### Task prompt
From the data, copy out every line in which the word "computer" appears.

### Available data

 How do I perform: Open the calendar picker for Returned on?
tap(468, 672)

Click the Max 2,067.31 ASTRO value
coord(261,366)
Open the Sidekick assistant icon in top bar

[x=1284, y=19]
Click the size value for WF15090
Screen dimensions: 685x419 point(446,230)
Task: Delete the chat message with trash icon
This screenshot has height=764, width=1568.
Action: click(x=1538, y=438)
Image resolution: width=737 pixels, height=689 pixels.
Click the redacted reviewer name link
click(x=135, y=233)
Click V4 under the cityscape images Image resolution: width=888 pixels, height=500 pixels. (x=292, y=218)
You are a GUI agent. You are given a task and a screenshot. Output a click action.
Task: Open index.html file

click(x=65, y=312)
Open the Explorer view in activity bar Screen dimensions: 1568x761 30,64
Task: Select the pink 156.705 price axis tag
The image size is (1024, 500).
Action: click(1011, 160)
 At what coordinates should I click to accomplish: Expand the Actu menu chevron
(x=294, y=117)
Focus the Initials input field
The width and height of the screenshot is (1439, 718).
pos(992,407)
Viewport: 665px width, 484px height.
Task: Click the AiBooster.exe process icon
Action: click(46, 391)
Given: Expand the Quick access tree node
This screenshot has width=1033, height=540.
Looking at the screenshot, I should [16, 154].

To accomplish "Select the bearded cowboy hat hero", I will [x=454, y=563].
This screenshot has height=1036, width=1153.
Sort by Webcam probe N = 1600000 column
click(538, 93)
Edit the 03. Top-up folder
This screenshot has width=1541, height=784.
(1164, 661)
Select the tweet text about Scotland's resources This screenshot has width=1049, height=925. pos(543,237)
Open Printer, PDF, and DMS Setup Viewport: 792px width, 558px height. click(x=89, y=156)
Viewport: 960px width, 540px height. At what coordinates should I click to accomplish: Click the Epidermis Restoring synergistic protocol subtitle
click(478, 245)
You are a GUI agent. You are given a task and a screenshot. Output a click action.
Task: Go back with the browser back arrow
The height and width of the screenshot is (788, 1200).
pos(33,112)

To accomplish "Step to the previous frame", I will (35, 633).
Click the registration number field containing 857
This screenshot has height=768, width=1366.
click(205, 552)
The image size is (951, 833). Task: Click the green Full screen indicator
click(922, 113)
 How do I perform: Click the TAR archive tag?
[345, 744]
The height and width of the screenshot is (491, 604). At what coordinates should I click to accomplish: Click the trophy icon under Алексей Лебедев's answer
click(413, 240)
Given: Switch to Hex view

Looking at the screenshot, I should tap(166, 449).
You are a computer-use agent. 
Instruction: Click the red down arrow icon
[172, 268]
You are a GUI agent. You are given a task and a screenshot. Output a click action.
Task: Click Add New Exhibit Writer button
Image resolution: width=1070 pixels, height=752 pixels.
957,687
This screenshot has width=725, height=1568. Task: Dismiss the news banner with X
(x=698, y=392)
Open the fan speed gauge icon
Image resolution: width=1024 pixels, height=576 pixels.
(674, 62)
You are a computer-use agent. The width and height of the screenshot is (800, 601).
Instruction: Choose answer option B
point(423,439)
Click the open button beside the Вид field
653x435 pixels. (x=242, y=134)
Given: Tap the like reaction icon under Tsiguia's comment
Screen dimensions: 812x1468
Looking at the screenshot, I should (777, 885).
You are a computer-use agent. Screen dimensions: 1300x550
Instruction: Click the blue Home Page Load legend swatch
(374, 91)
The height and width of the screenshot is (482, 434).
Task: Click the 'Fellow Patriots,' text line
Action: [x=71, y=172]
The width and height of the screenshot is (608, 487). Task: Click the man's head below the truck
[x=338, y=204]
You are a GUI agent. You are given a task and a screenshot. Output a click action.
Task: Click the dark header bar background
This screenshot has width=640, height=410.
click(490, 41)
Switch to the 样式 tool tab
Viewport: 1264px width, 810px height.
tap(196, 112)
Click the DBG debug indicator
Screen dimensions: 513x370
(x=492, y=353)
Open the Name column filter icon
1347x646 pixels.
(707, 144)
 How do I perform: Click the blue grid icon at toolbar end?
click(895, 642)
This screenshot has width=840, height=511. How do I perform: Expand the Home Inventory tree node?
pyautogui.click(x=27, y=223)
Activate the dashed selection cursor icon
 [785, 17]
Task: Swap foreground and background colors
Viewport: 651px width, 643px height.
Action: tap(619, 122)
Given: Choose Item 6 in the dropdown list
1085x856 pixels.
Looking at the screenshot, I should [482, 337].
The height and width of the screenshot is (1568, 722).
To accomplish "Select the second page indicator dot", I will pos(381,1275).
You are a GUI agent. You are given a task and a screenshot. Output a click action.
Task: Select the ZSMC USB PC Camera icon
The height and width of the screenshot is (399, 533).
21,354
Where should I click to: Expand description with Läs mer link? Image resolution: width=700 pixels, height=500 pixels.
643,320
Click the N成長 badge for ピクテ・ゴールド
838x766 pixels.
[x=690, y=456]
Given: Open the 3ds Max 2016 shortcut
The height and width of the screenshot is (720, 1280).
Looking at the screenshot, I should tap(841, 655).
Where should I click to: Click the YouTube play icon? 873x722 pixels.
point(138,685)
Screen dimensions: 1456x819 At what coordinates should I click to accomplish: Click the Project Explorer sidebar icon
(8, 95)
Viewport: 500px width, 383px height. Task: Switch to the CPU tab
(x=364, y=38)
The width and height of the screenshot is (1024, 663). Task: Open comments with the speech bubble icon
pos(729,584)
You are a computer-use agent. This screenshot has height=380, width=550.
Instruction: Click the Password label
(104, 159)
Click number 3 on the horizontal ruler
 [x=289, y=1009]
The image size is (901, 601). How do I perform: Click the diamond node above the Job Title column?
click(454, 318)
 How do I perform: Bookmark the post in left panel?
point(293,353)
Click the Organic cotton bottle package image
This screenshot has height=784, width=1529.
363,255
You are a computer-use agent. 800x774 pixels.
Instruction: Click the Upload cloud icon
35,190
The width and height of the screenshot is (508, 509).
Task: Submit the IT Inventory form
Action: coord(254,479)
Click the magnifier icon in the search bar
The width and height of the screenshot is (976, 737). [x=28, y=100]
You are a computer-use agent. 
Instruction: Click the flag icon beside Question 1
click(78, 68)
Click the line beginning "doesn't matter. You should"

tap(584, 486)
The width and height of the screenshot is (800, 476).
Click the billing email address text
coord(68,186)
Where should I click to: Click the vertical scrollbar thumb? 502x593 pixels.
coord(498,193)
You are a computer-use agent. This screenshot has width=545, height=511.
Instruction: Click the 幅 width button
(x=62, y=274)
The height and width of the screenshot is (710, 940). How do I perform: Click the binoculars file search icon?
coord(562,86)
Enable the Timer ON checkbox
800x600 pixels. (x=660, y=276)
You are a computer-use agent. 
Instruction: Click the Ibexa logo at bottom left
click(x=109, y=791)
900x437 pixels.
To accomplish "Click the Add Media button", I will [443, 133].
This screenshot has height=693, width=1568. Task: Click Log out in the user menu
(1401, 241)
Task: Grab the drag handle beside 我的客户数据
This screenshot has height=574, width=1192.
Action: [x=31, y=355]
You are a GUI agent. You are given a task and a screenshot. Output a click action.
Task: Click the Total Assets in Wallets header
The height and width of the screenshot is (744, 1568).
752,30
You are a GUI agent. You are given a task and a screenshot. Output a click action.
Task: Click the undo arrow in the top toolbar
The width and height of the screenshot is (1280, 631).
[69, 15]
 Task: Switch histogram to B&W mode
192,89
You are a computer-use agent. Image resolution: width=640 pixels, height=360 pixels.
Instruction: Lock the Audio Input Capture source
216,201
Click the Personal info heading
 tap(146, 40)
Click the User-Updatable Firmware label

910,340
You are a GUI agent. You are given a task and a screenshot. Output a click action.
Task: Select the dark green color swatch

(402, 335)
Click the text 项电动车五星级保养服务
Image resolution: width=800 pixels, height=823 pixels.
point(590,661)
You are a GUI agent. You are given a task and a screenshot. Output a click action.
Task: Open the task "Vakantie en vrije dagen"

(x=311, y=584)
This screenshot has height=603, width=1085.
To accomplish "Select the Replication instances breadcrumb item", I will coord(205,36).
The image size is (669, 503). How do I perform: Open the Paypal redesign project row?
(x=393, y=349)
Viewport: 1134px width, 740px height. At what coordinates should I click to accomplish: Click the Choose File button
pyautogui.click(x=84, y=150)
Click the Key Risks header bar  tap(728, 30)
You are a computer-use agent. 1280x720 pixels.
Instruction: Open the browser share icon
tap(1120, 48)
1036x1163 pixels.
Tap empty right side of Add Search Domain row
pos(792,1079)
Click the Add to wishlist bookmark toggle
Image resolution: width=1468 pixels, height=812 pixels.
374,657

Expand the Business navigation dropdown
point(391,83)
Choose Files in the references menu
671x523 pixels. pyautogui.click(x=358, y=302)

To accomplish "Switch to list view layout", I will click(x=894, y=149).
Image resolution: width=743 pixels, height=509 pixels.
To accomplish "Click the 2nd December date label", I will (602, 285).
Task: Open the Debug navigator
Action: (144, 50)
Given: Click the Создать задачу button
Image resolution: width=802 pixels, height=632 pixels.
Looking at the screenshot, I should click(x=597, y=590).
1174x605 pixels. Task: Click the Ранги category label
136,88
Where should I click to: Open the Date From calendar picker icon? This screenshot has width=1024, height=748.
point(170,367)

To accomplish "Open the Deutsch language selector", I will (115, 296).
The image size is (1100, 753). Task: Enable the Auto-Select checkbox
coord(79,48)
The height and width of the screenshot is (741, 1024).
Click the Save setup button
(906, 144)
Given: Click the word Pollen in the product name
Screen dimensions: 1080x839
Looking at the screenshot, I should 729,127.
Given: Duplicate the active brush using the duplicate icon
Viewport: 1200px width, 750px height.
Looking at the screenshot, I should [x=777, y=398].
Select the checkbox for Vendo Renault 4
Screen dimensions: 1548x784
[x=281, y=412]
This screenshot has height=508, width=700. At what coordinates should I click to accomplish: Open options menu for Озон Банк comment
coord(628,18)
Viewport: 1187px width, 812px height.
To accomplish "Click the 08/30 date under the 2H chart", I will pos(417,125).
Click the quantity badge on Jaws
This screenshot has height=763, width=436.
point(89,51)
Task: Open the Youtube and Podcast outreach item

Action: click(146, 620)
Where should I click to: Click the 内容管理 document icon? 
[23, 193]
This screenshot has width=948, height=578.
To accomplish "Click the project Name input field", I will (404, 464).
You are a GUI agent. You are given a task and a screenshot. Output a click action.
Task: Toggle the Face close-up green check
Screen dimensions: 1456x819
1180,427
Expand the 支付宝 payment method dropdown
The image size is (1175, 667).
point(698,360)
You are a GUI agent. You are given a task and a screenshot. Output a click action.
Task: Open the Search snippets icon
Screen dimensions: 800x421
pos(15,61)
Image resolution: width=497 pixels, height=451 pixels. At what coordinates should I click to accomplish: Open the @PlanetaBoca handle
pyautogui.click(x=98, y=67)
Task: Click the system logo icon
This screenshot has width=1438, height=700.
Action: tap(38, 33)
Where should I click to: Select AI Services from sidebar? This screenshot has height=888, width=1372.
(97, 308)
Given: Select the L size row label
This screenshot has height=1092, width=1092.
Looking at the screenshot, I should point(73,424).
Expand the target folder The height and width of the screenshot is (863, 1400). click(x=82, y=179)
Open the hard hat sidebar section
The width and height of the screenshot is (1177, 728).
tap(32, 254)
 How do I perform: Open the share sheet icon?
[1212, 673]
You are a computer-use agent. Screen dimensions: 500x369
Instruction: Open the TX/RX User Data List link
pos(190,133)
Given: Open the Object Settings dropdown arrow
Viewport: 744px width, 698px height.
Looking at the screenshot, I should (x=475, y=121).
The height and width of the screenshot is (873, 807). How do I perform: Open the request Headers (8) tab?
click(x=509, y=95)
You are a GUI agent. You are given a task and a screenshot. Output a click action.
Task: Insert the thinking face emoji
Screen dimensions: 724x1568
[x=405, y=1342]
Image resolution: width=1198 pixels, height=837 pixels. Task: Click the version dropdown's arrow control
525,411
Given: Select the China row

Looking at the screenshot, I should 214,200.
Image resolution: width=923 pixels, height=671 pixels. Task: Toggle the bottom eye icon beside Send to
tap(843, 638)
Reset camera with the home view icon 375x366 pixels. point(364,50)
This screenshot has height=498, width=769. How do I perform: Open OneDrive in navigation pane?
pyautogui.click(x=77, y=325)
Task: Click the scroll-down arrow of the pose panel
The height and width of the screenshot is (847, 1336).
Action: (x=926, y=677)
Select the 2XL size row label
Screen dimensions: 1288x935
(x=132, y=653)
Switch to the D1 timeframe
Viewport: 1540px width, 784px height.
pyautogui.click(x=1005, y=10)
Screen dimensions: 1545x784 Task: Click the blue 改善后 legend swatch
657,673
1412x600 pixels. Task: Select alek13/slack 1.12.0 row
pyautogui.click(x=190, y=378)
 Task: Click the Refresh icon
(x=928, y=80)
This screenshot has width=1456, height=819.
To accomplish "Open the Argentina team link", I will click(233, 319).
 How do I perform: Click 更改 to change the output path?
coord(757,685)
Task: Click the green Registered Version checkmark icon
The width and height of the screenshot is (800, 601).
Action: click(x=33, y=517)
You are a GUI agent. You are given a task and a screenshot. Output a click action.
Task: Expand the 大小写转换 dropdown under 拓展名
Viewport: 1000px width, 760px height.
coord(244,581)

### Solved exercise
You are a computer-use agent. 
You are a computer-use agent. The width and height of the screenshot is (800, 601).
You are a computer-use agent. Screen dimensions: 1300x550
You are a computer-use agent. This screenshot has height=380, width=550.
You are a computer-use agent. 800x774 pixels.
You are a computer-use agent. 
You are a computer-use agent. This screenshot has width=545, height=511.
You are a computer-use agent. 
You are a computer-use agent. Image resolution: width=640 pixels, height=360 pixels.
You are a computer-use agent. 1280x720 pixels.
You are a computer-use agent. Screen dimensions: 500x369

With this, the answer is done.